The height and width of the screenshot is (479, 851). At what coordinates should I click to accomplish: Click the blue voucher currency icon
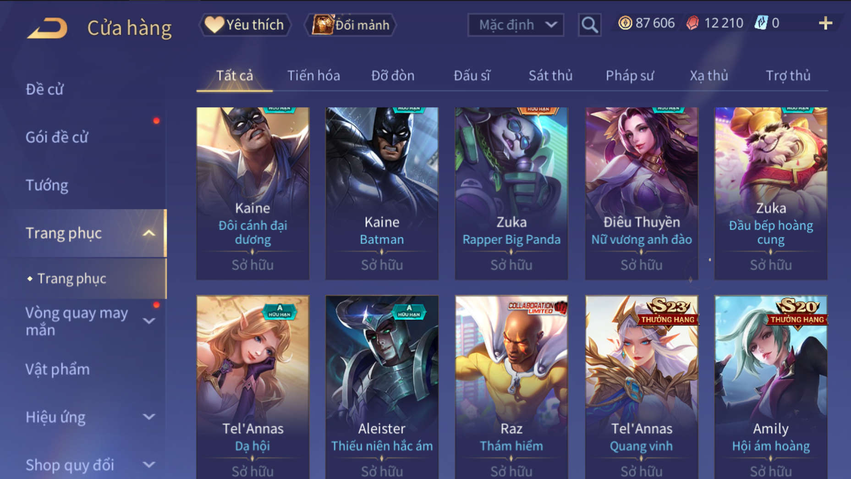coord(761,23)
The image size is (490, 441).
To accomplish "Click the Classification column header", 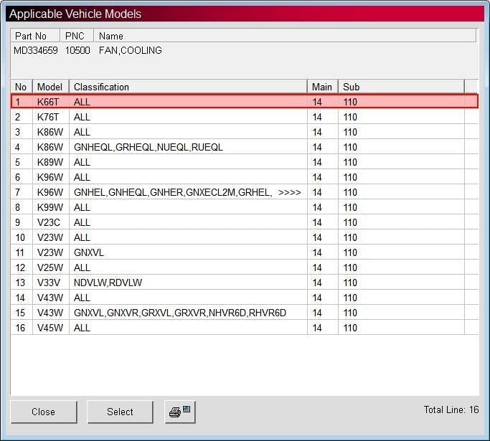I will coord(188,87).
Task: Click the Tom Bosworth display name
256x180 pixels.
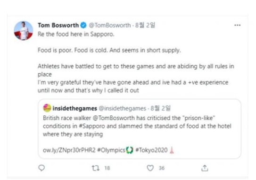Action: tap(58, 25)
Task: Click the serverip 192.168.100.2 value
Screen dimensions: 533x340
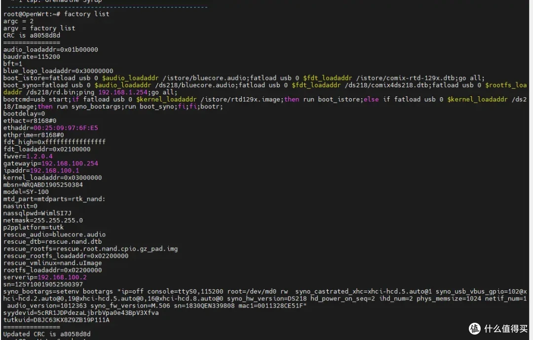Action: 62,277
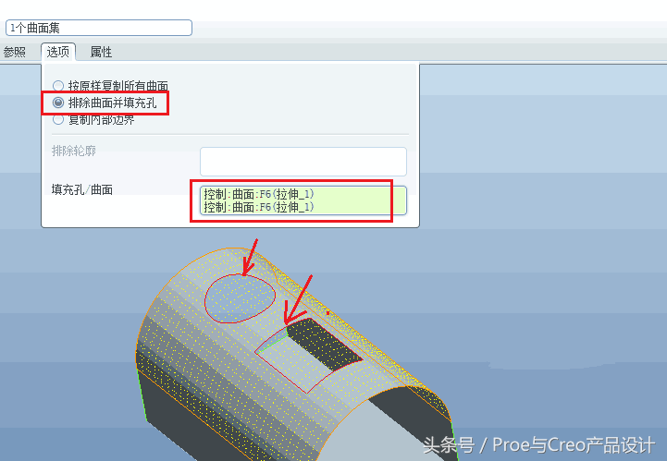The width and height of the screenshot is (667, 461).
Task: Select second 控制:曲面:F6(拉伸_1) list entry
Action: click(259, 207)
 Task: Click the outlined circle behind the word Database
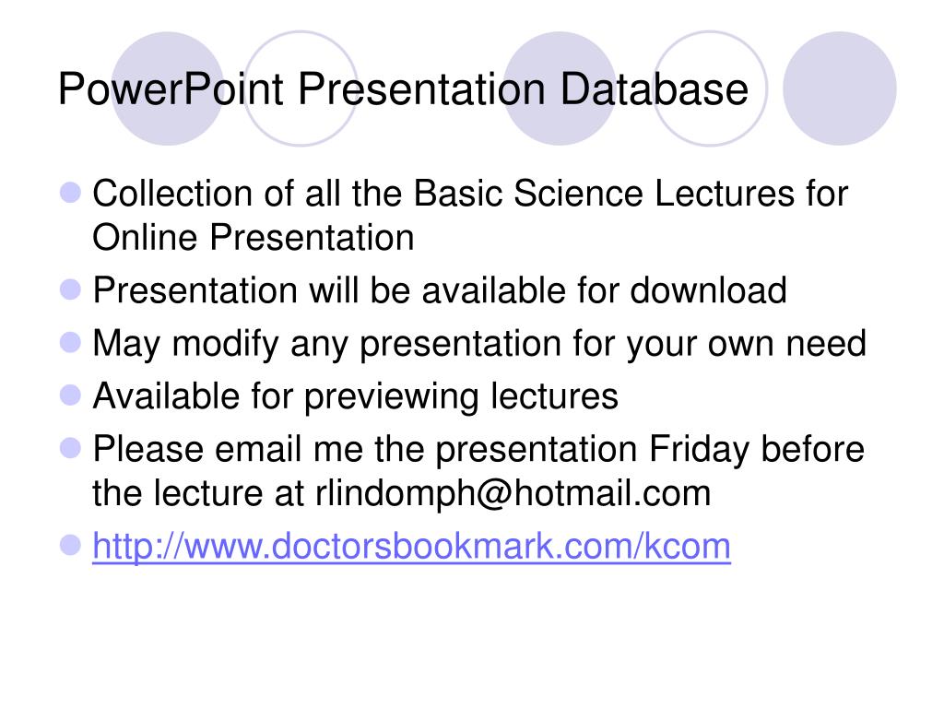tap(711, 89)
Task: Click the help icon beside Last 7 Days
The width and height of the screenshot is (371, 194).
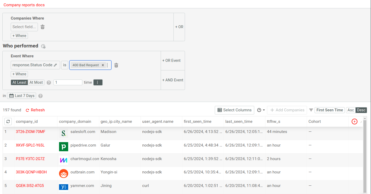Action: tap(40, 96)
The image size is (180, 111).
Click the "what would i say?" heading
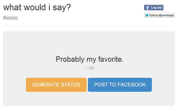coord(37,8)
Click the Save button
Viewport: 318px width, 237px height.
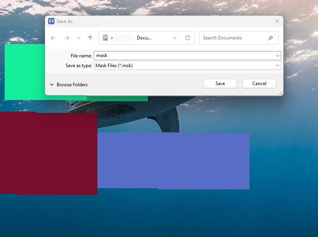click(x=220, y=83)
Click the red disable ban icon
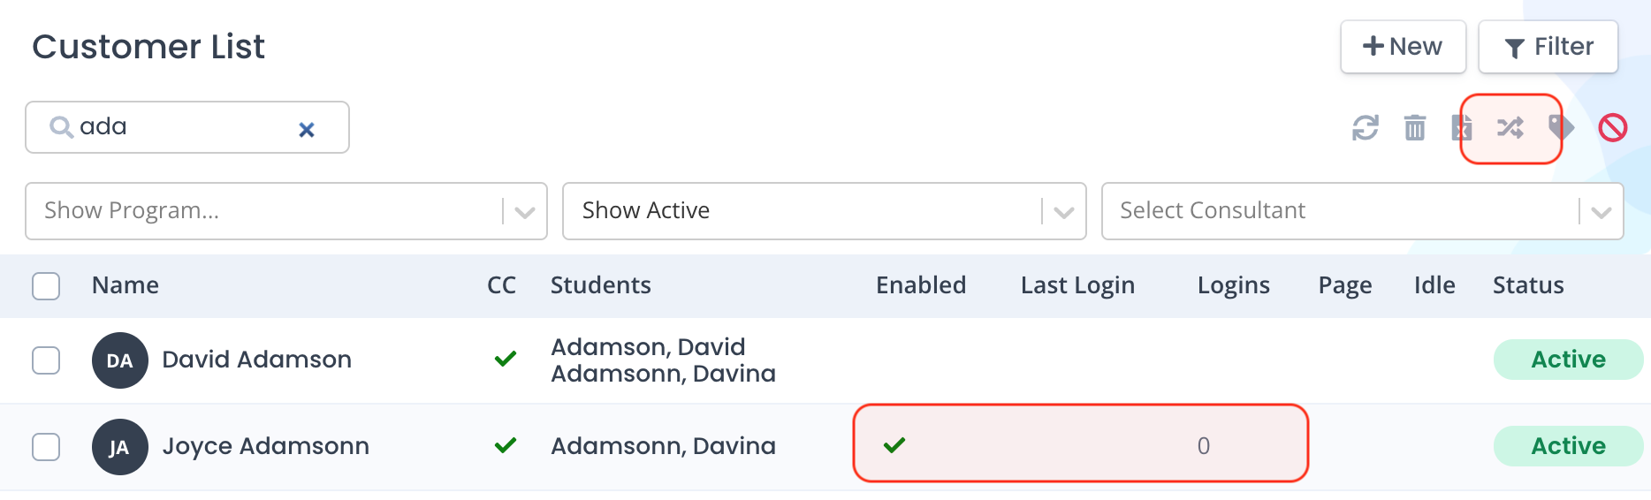This screenshot has height=500, width=1651. tap(1613, 128)
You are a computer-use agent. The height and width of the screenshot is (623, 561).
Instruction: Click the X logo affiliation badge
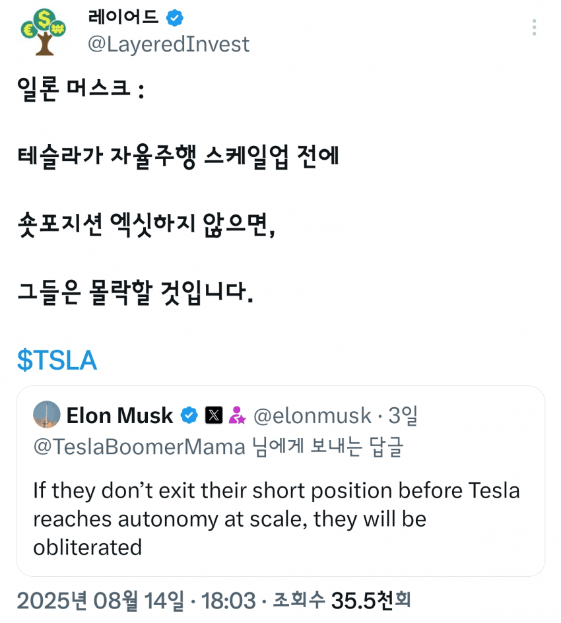pyautogui.click(x=214, y=415)
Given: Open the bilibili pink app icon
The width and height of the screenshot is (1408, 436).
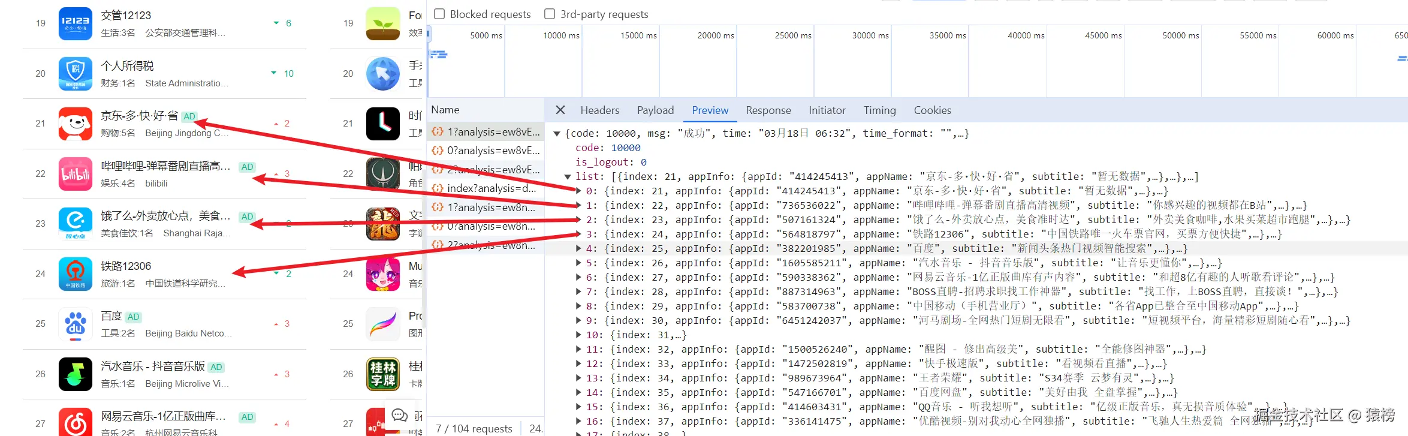Looking at the screenshot, I should (x=76, y=174).
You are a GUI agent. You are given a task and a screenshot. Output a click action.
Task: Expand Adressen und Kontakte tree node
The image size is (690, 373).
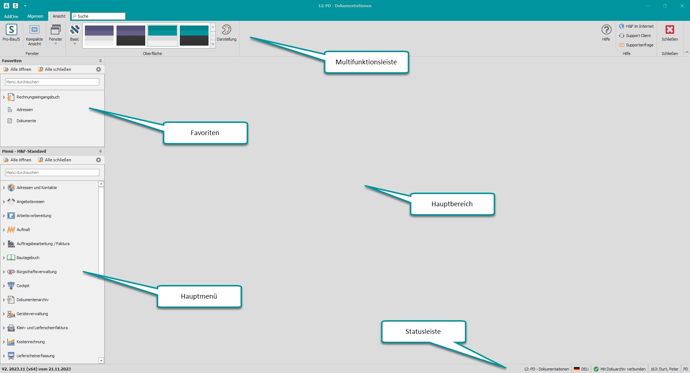coord(4,188)
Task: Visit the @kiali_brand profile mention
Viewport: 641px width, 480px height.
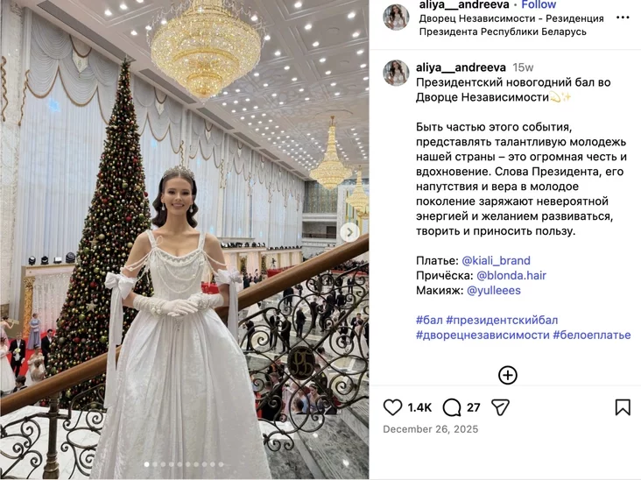Action: coord(496,260)
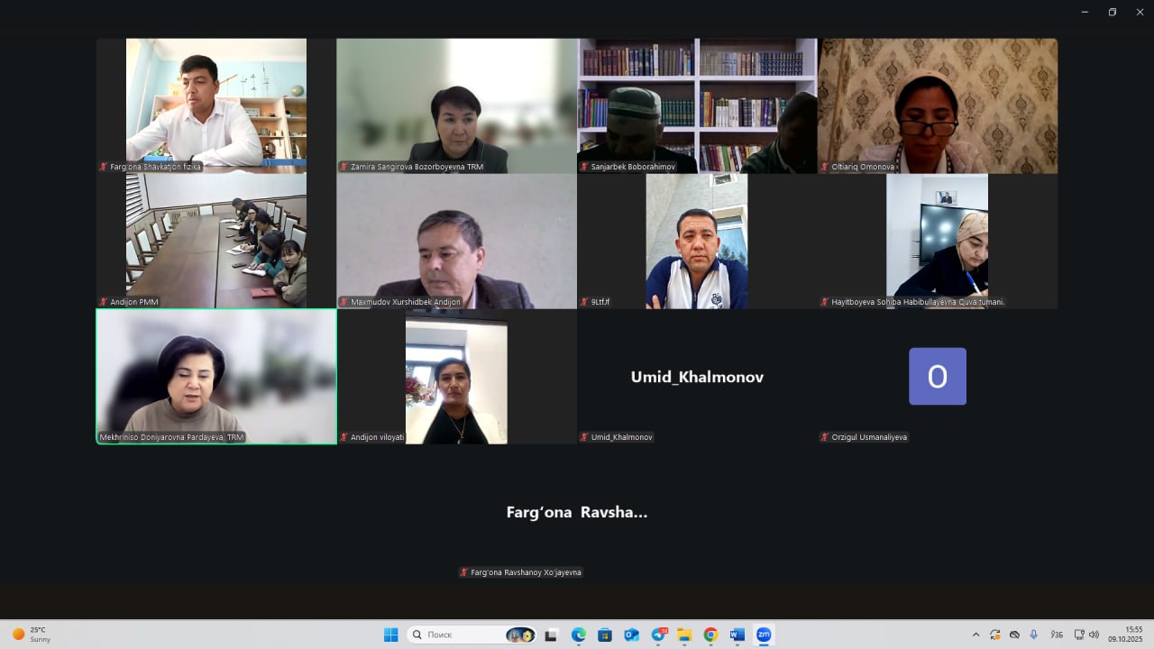
Task: Click the Zoom icon in the taskbar
Action: click(x=764, y=635)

---

Your job is to return all lines above that hold the word "agent".

You are a computer-use agent. The height and width of the screenshot is (623, 561).
You are a GUI agent. You are given a task and a screenshot. Output a click action.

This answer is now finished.